Collected data
══════

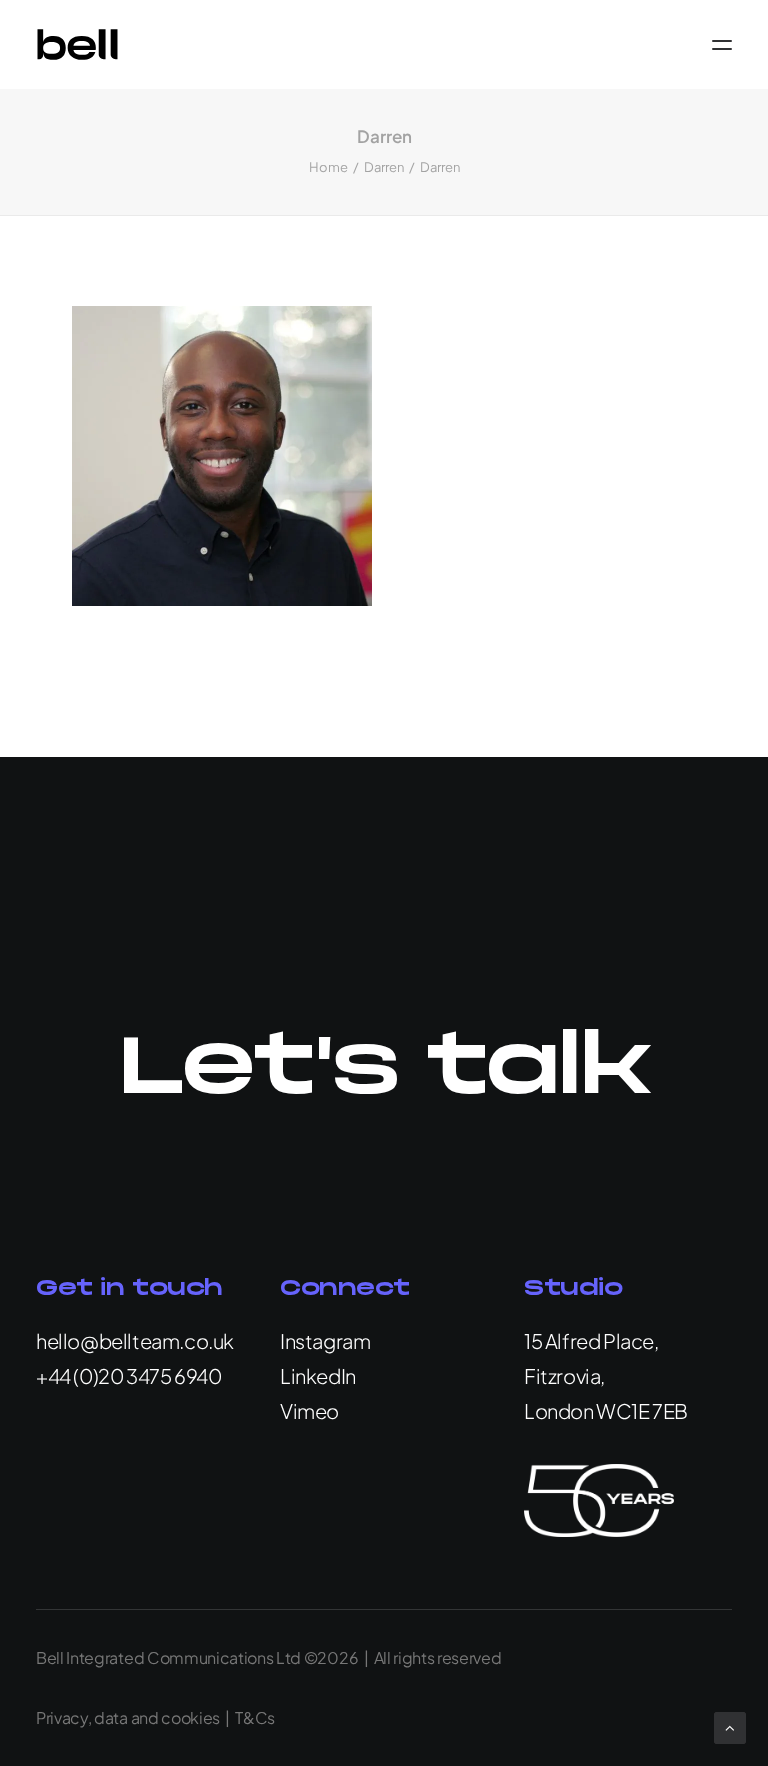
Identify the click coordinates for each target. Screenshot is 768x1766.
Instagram (325, 1340)
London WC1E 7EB (606, 1410)
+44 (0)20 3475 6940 (128, 1375)
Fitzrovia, (564, 1375)
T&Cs (255, 1717)
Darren (384, 167)
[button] (722, 44)
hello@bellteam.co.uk (135, 1340)
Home (328, 167)
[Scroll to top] (730, 1725)
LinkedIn (318, 1375)
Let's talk (384, 1069)
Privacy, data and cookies (128, 1717)
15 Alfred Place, (591, 1340)
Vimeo (309, 1410)
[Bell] (77, 44)
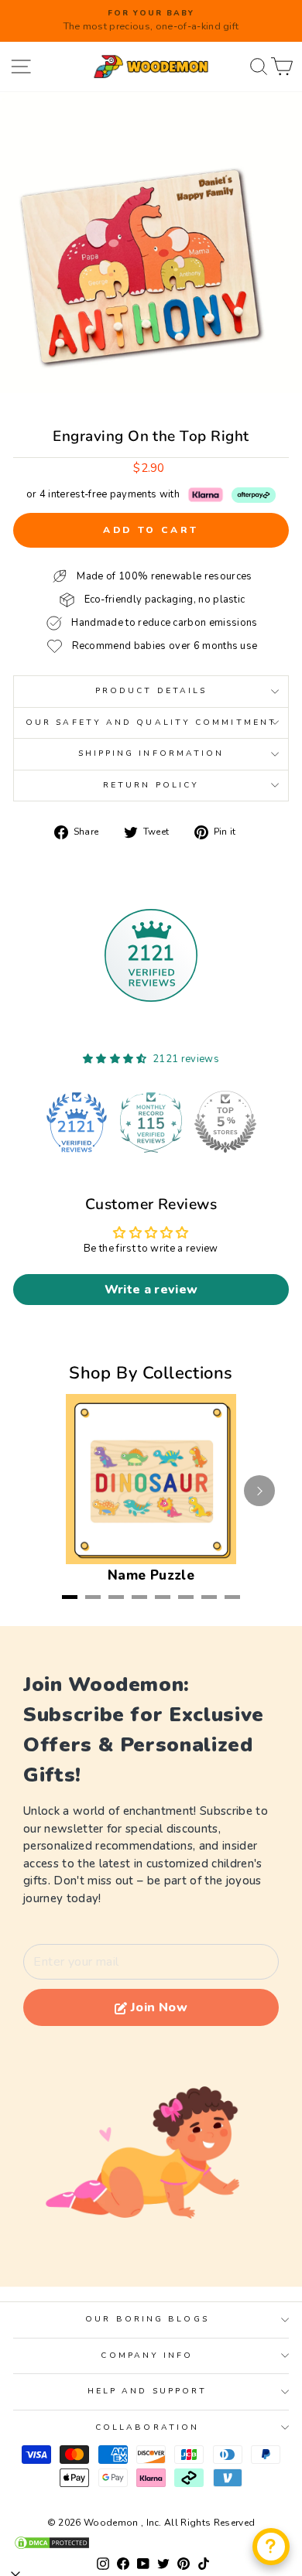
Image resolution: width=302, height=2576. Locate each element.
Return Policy (151, 785)
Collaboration (147, 2427)
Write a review (151, 1289)
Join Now (159, 2007)
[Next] (259, 1490)
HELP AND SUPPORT (147, 2391)
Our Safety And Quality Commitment (151, 722)
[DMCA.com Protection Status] (151, 2542)
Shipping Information (151, 753)
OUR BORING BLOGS (146, 2319)
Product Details (151, 690)
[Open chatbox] (271, 2546)
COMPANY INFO (147, 2355)
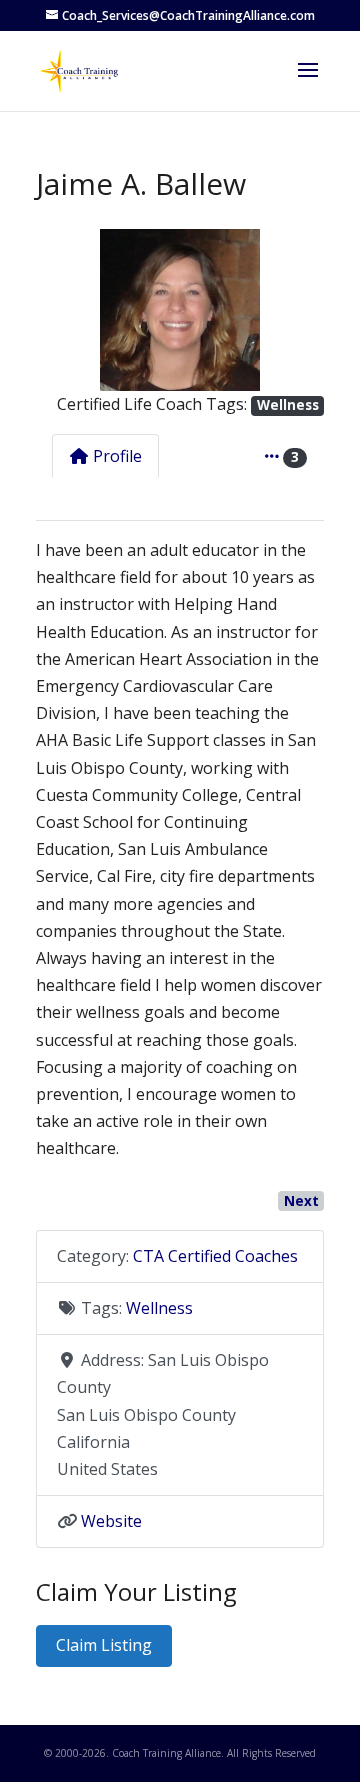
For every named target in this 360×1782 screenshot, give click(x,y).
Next (301, 1201)
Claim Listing (104, 1645)
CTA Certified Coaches (215, 1256)
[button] (57, 310)
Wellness (288, 405)
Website (111, 1521)
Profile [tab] (117, 456)
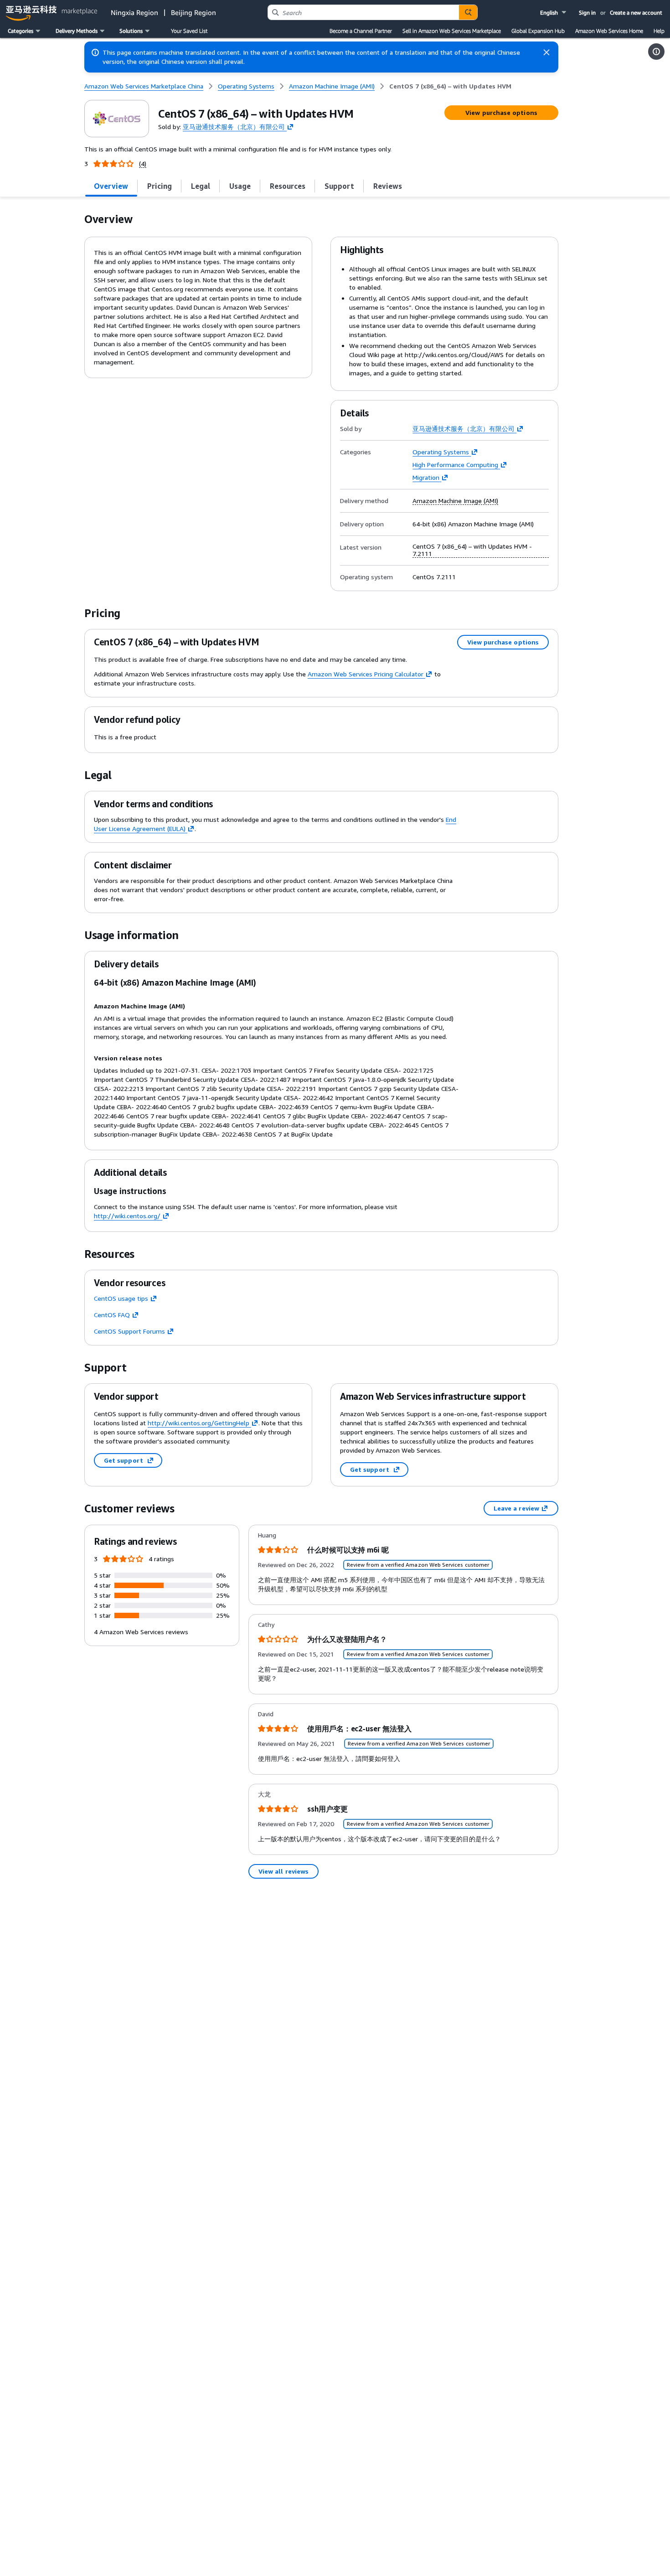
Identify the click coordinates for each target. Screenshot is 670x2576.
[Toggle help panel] (656, 51)
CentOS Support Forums (129, 1331)
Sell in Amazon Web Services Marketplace (451, 30)
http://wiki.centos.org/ (127, 1216)
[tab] (111, 186)
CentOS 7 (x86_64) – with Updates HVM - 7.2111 (472, 550)
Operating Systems (440, 452)
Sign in (587, 12)
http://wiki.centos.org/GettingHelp (198, 1423)
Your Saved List (189, 30)
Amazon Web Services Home (609, 30)
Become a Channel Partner (361, 30)
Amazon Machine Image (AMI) (455, 500)
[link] (450, 86)
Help (659, 30)
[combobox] (363, 12)
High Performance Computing (455, 464)
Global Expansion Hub (538, 30)
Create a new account (636, 12)
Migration (425, 477)
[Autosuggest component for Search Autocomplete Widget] (468, 12)
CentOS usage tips (121, 1298)
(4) (142, 163)
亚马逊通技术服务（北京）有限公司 (234, 126)
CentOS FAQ (112, 1315)
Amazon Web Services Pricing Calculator (365, 674)
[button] (554, 13)
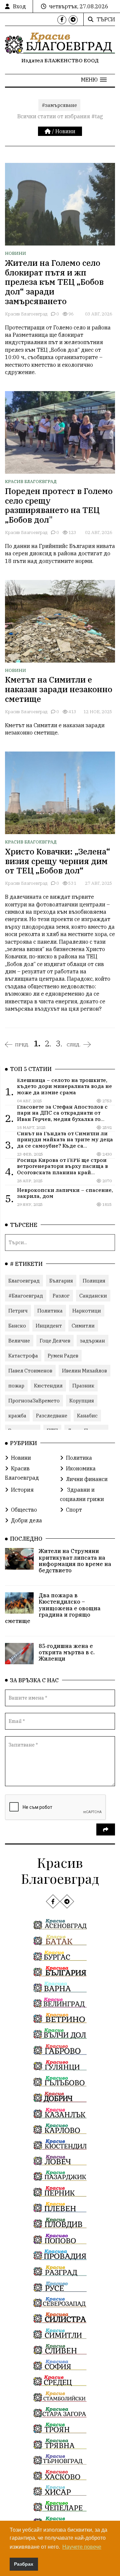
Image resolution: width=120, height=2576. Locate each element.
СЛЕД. (74, 1045)
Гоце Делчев (55, 1340)
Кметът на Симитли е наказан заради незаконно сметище (58, 689)
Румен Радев (63, 1355)
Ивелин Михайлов (84, 1370)
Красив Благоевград (26, 314)
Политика (50, 1310)
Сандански (93, 1295)
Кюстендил (48, 1385)
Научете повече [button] (81, 2547)
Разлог (61, 1295)
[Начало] (48, 131)
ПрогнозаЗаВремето (34, 1400)
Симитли (83, 1325)
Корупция (81, 1400)
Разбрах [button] (23, 2564)
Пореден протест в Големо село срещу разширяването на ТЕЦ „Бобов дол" (59, 505)
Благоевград (24, 1281)
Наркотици (86, 1310)
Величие (19, 1340)
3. (59, 1043)
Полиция (94, 1281)
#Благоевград (25, 1295)
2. (48, 1043)
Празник (83, 1385)
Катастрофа (23, 1355)
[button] (94, 79)
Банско (17, 1325)
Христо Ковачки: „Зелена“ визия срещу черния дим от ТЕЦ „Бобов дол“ (57, 861)
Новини (65, 131)
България (61, 1281)
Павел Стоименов (30, 1370)
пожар (16, 1385)
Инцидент (49, 1325)
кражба (17, 1415)
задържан (92, 1340)
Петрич (18, 1310)
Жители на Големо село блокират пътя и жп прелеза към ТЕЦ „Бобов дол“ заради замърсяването (54, 282)
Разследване (51, 1415)
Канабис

══════

A faithful, complete copy of the entries is required, without the pictures.

Identify the click coordinates for each target. Screenshot is 768x1766.
Instagram (325, 1340)
London WC1E 7EB (606, 1410)
+44 (0)20 3475 6940 (128, 1375)
Fitzrovia, (564, 1375)
T&Cs (255, 1717)
Darren (384, 167)
[button] (722, 44)
hello@bellteam.co.uk (135, 1340)
Home (328, 167)
[Scroll to top] (730, 1725)
LinkedIn (318, 1375)
Let's talk (384, 1069)
Privacy, data and cookies (128, 1717)
15 Alfred Place, (591, 1340)
Vimeo (309, 1410)
[Bell] (77, 44)
Image resolution: width=302, height=2576. Locate each element.
Return Policy (151, 785)
Collaboration (147, 2427)
Write a review (151, 1289)
Join Now (159, 2007)
[Next] (259, 1490)
HELP AND SUPPORT (147, 2391)
Our Safety And Quality Commitment (151, 722)
[DMCA.com Protection Status] (151, 2542)
Shipping Information (151, 753)
OUR BORING BLOGS (146, 2319)
Product Details (151, 690)
[Open chatbox] (271, 2546)
COMPANY INFO (147, 2355)
For every named target in this 360×1782 screenshot, give click(x,y).
Next (301, 1201)
Claim Listing (104, 1645)
CTA Certified Coaches (215, 1256)
[button] (57, 310)
Wellness (288, 405)
Website (111, 1521)
Profile [tab] (117, 456)
Identify the click coordinates for each target. Screenshot is 670x2576.
[Toggle help panel] (656, 51)
CentOS Support Forums (129, 1331)
Sell in Amazon Web Services Marketplace (451, 30)
http://wiki.centos.org/ (127, 1216)
[tab] (111, 186)
CentOS 7 (x86_64) – with Updates HVM - 7.2111 (472, 550)
Operating Systems (440, 452)
Sign in (587, 12)
http://wiki.centos.org/GettingHelp (198, 1423)
Your Saved List (189, 30)
Amazon Web Services Home (609, 30)
Become a Channel Partner (361, 30)
Amazon Machine Image (AMI) (455, 500)
[link] (450, 86)
Help (659, 30)
[combobox] (363, 12)
High Performance Computing (455, 464)
Global Expansion Hub (538, 30)
Create a new account (636, 12)
Migration (425, 477)
[Autosuggest component for Search Autocomplete Widget] (468, 12)
CentOS usage tips (121, 1298)
(4) (142, 163)
亚马逊通技术服务（北京）有限公司 (234, 126)
CentOS FAQ (112, 1315)
Amazon Web Services Pricing Calculator (365, 674)
[button] (554, 13)
Image resolution: width=120, height=2576. Locate each element.
СЛЕД. (74, 1045)
Гоце Делчев (55, 1340)
Кметът на Симитли е наказан заради незаконно сметище (58, 689)
Румен Радев (63, 1355)
Ивелин Михайлов (84, 1370)
Красив Благоевград (26, 314)
Политика (50, 1310)
Сандански (93, 1295)
Кюстендил (48, 1385)
Научете повече [button] (81, 2547)
Разлог (61, 1295)
[Начало] (48, 131)
ПрогнозаЗаВремето (34, 1400)
Симитли (83, 1325)
Корупция (81, 1400)
Разбрах [button] (23, 2564)
Пореден протест в Големо село срещу разширяването на ТЕЦ „Бобов дол" (59, 505)
Благоевград (24, 1281)
Наркотици (86, 1310)
Величие (19, 1340)
3. (59, 1043)
Полиция (94, 1281)
#Благоевград (25, 1295)
2. (48, 1043)
Празник (83, 1385)
Катастрофа (23, 1355)
[button] (94, 79)
Банско (17, 1325)
Христо Ковачки: „Зелена“ визия срещу черния дим от ТЕЦ „Бобов дол“ (57, 861)
Новини (65, 131)
България (61, 1281)
Павел Стоименов (30, 1370)
пожар (16, 1385)
Инцидент (49, 1325)
кражба (17, 1415)
задържан (92, 1340)
Петрич (18, 1310)
Жители на Големо село блокират пътя и жп прелеза към ТЕЦ „Бобов дол“ заради замърсяването (54, 282)
Разследване (51, 1415)
Канабис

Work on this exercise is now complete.